The overarching story that binds these three installments is about a Walden-like character that needs to escape society in order to learn some truths about himself and his place in the world. In other words, something probably a lot of us have thought about on a particularly rough day at work or breakage in an emotionally charged relationship.
We often idolize these characters because we secretly want to do the same thing. Kerouac comes to mind. In film, there’s Reese Witherspoon’s recent, “Wild,” and in music there’s Bon Iver’s much lauded For Emma, Forever Ago.
Throughout Jurado’s trilogy, including Visions, the guitars jumble like a 70’s rock album ala Jefferson Airplane or The Who. In fact, the album sounds like several differing decades of music have coalesced under Jurado’s direction. The strings and keyboards sound like they’re picked from the scores of old western films. The rhythm section feels like walking into a prayer circle run by Fleet Foxes.
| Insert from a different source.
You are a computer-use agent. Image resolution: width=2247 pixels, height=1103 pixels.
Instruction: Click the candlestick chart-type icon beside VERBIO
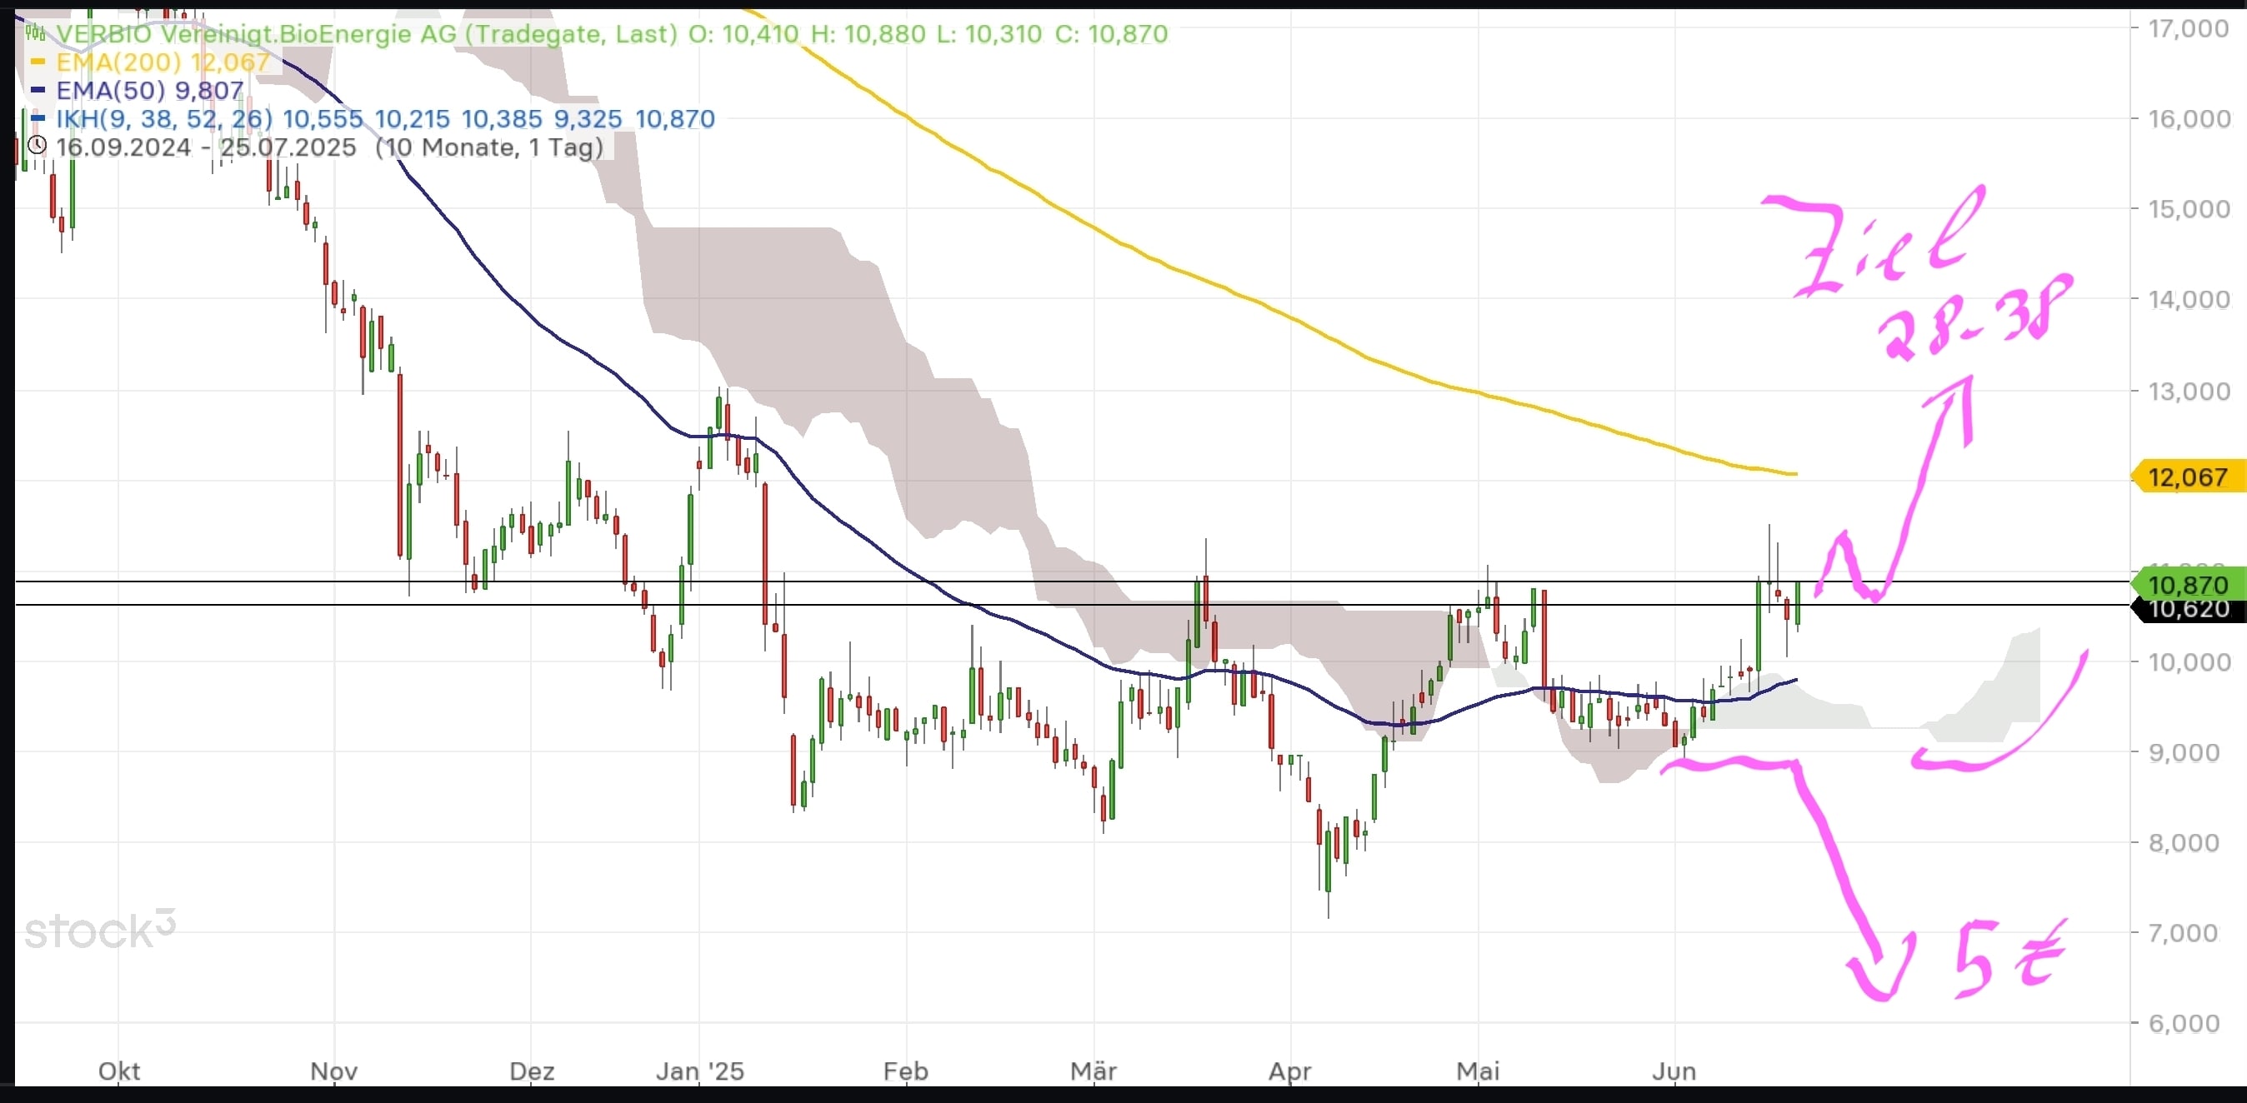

There’s a spirit flowing through the pounding of tracks like “Mellow Blue Polka Dot.”
Perhaps best of all on the album is the single “Exit 353,” which happens to have a fantastically moving video that pairs with the track. The entire album has the same 70’s psychedelic, spiritual rock vibe, but “Exit 353” seems to do it better than any of the other songs.
There’s something about living on the road, the forest, or the mountains. Maybe it’s about never having to pursue responsibility endlessly. One thing is for sure, after listening to this album I realize that a road trip is far more near than realized. We all need moments to contemplate and digest our daily lives. A time to trade the mundane for a piece of sangfroid. It’s a shame peace of mind often follows after brash and impulsive decisions. And yet there’s often a product made from such decisions – introspection or tranquility, a movie, an album. Who knows what lies on the other side?
If this is the first taste of Damien Jurado for new listeners, then this album demands that the other albums be explored. Particularly with the two prior installments to Visions Of Us On The Land. The release date is March 18th, 2016 on Secretly Canadian records.